PROVIDED PASSAGE:

Ed Maloney's Mission
The man behind, beside, and all over, the Planes of Fame Air Museum.
- By Marshall Lumsden
- Air & Space magazine, March 2008
(Page 2 of 6)
For his first purchases, Maloney paid scrap prices. "Aluminum was going for 25 or 30 cents a pound," he says. "At the time, P-51s were going for fifteen hundred dollars." He bought airplanes as well as bits and pieces of airplanes. In the 10 years before he opened the museum, he stored his collection in his own back yard and wherever else he could find space.
Six years passed after the opening before Maloney could devote his full time to the museum. "I held two jobs," he says, recalling the day job in his dad's shop. "I worked nights and weekends on the airplanes. I hired a retiree to keep the museum open during the days. I didn't take any salary. The museum paid for the rent and the electric bill, primarily."

CHALLENGE: Reproduce word for word the passage of the Ed Maloney article between "Ed Maloney's Mission" and "could find space.", inclusive.

DATA EXTRACT:

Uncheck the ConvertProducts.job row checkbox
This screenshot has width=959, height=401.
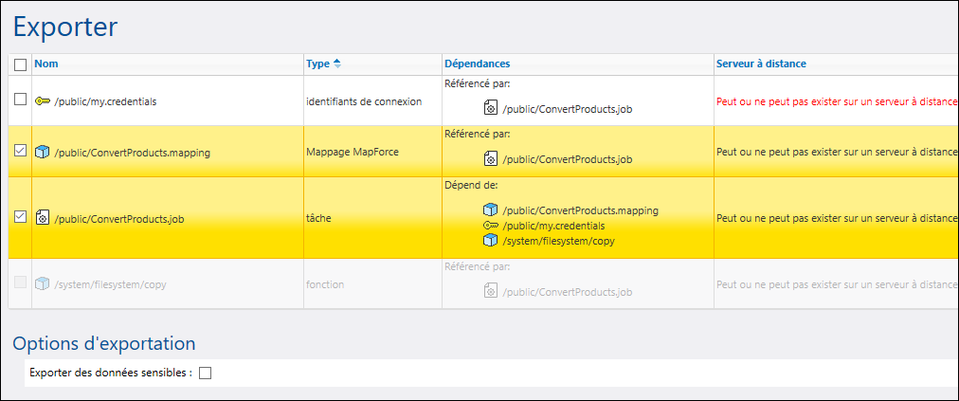(21, 217)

SOLUTION:
Ed Maloney's Mission
The man behind, beside, and all over, the Planes of Fame Air Museum.
- By Marshall Lumsden
- Air & Space magazine, March 2008
(Page 2 of 6)
For his first purchases, Maloney paid scrap prices. "Aluminum was going for 25 or 30 cents a pound," he says. "At the time, P-51s were going for fifteen hundred dollars." He bought airplanes as well as bits and pieces of airplanes. In the 10 years before he opened the museum, he stored his collection in his own back yard and wherever else he could find space.